Yelena is given an unexpected degree of power in Langs’s production. In the middle of the play, the professor has gone off to bed, complaining of some malady or other, leaving Yelena and Sonya to talk. In the script, Yelena’s request for permission to play the piano is refused by her husband, and that is the end of Act II. But in this production Yelena and Sonya decide to sing and play anyway. This act of defiance highlights the power that Yelena holds in her relationship in spite of what we might expect in a traditional marriage: the man as ultimate authority over a woman’s actions and behaviors. Yelena and Sonya seem to take pleasure in the act of making music as much as in the defiance of the Professor’s wishes. At one point in the production Yelena even shows up on stage in a pantsuit/jumpsuit. Again, the gendered power dynamic between Yelena and the men (particularly Vanya and the Professor) is disrupted. Ultimately, the pantsuit may have been a little more “Yelena 2020” than we were expecting, but it was a fruitful risk to take.
These were clever choices that served nicely to counteract the professor’s bluster and pretense to authority over his estate. A less successful directorial choice was to have Peter Crook on stage for virtually every scene. And this was not because Crook was playing characters other than the titular Vanya. On the contrary, it was, apparently, very much Uncle Vanya present at all times, peering at the other characters and listening in on their conversations. Because there was no acknowledgment from the other characters of Vanya’s extra-scriptural appearance, there was no change in structure or in plot that this decision necessitated. One may suppose that the idea was to reinforce the thematic idea that Vanya, having been so long present at the estate, had in effect become a part of it. He had blended so much into the furniture that he was in some sense synonymous with the house itself.

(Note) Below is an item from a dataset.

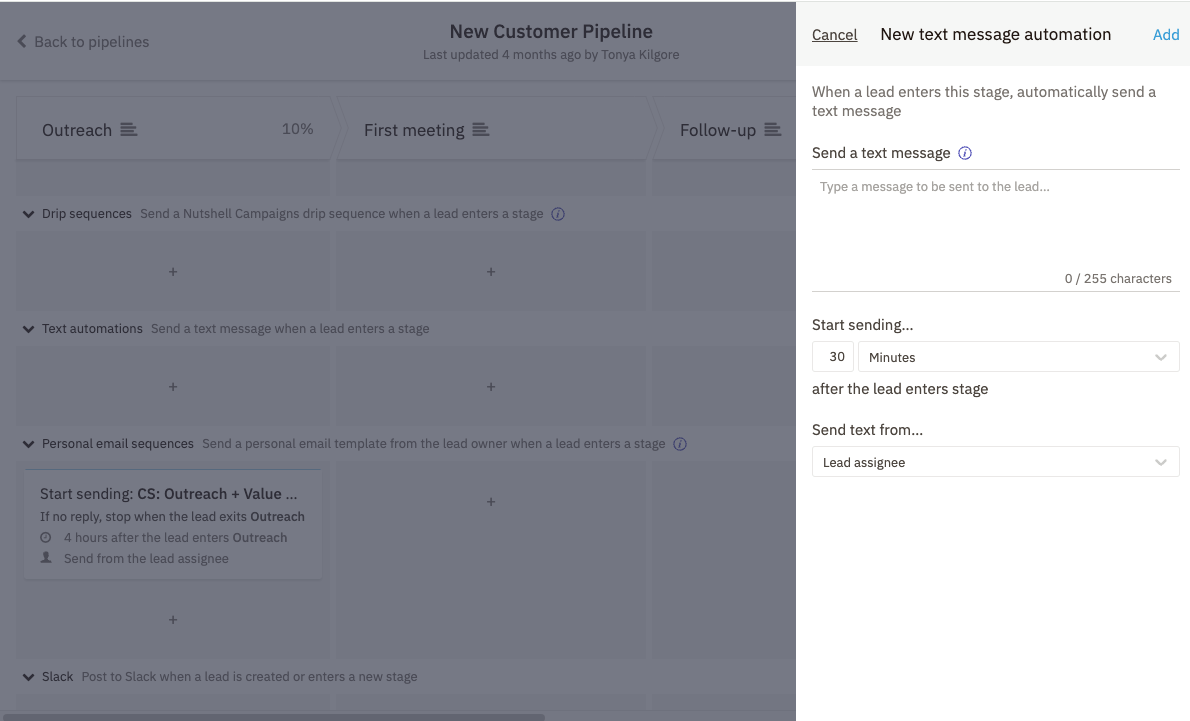Open the Lead assignee sender dropdown
Image resolution: width=1190 pixels, height=721 pixels.
pos(995,462)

Nevertheless, this decision to have Vanya constantly lurking seems problematic. For one thing, the resultant ambiguity about how exactly we as the audience were supposed to understand this silent and otherwise apparitional Vanya was of an objectionable sort: Was this Vanya’s ghost? Why was he invisible to the other characters, if indeed he was? Or was it perhaps Vanya himself, but in a trance? Was he actually learning of others’ conversations in some supernatural sort of way?
But more important, Vanya’s constant presence on stage clashes with his character arc as someone who, though perhaps at first seeming like a part of the woodwork, struts and frets his hour upon the stage in the second act with some newly won rage and pain. Vanya is a character who undergoes a genuine psychological metamorphosis, and this change is muted and less clear when he is in constant view of the audience. “One must write plays in which people come and go,” Chekhov said, as ACT’s program ironically reminds us.
Even if we ultimately agreed that Vanya’s depression (or ennui) results from the challenges of living in a degenerating, rapidly-industrializing world, he never fully succumbs to his anxieties. As Sonya reminds us in the final monologue, the fact remains: Vanya is alive, and he is living, and the endurance of simply living offers its own sort of purpose.